Without changing anything, reproduce every record below.

━━━ EXERCISE MATERIALS ━━━

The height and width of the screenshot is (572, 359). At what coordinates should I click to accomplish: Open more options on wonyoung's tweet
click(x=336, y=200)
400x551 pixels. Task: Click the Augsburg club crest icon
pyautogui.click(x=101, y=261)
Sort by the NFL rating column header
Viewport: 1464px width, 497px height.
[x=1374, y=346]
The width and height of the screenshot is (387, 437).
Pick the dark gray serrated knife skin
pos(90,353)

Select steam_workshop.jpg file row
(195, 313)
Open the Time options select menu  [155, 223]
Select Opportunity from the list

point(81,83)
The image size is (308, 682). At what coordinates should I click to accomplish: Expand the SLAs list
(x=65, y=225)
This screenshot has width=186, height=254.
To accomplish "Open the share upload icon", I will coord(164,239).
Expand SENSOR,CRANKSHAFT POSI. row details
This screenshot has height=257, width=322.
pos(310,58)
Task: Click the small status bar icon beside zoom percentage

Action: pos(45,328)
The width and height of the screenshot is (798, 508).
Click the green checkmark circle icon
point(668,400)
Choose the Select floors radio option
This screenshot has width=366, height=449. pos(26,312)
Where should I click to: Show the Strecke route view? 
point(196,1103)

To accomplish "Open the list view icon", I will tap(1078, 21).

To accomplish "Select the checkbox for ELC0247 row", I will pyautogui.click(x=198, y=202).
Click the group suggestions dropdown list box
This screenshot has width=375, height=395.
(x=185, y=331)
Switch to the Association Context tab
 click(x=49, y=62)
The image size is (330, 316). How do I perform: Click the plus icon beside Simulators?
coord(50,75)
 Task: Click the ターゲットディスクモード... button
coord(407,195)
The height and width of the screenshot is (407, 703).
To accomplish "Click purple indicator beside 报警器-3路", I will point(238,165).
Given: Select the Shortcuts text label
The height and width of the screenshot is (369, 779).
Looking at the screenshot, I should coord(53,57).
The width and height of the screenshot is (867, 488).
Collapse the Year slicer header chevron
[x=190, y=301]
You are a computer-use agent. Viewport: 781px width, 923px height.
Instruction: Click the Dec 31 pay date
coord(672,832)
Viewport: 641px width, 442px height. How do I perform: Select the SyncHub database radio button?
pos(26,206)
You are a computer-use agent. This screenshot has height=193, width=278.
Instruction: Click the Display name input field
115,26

━━━

EXPECTED ANSWER
The height and width of the screenshot is (572, 359). At what coordinates should I click to accomplish: Open more options on wonyoung's tweet
click(x=336, y=200)
400x551 pixels. Task: Click the Augsburg club crest icon
pyautogui.click(x=101, y=261)
Sort by the NFL rating column header
Viewport: 1464px width, 497px height.
[x=1374, y=346]
The width and height of the screenshot is (387, 437).
Pick the dark gray serrated knife skin
pos(90,353)

Select steam_workshop.jpg file row
(195, 313)
Open the Time options select menu  [155, 223]
Select Opportunity from the list

point(81,83)
The image size is (308, 682). At what coordinates should I click to accomplish: Expand the SLAs list
(x=65, y=225)
This screenshot has width=186, height=254.
To accomplish "Open the share upload icon", I will coord(164,239).
Expand SENSOR,CRANKSHAFT POSI. row details
This screenshot has height=257, width=322.
pos(310,58)
Task: Click the small status bar icon beside zoom percentage

Action: pos(45,328)
The width and height of the screenshot is (798, 508).
Click the green checkmark circle icon
point(668,400)
Choose the Select floors radio option
This screenshot has width=366, height=449. pos(26,312)
Where should I click to: Show the Strecke route view? 
point(196,1103)

To accomplish "Open the list view icon", I will tap(1078, 21).

To accomplish "Select the checkbox for ELC0247 row", I will pyautogui.click(x=198, y=202).
Click the group suggestions dropdown list box
This screenshot has width=375, height=395.
(x=185, y=331)
Switch to the Association Context tab
 click(x=49, y=62)
The image size is (330, 316). How do I perform: Click the plus icon beside Simulators?
coord(50,75)
 Task: Click the ターゲットディスクモード... button
coord(407,195)
The height and width of the screenshot is (407, 703).
To accomplish "Click purple indicator beside 报警器-3路", I will point(238,165).
Given: Select the Shortcuts text label
The height and width of the screenshot is (369, 779).
Looking at the screenshot, I should coord(53,57).
The width and height of the screenshot is (867, 488).
Collapse the Year slicer header chevron
[x=190, y=301]
You are a computer-use agent. Viewport: 781px width, 923px height.
Instruction: Click the Dec 31 pay date
coord(672,832)
Viewport: 641px width, 442px height. How do I perform: Select the SyncHub database radio button?
pos(26,206)
You are a computer-use agent. This screenshot has height=193, width=278.
Instruction: Click the Display name input field
115,26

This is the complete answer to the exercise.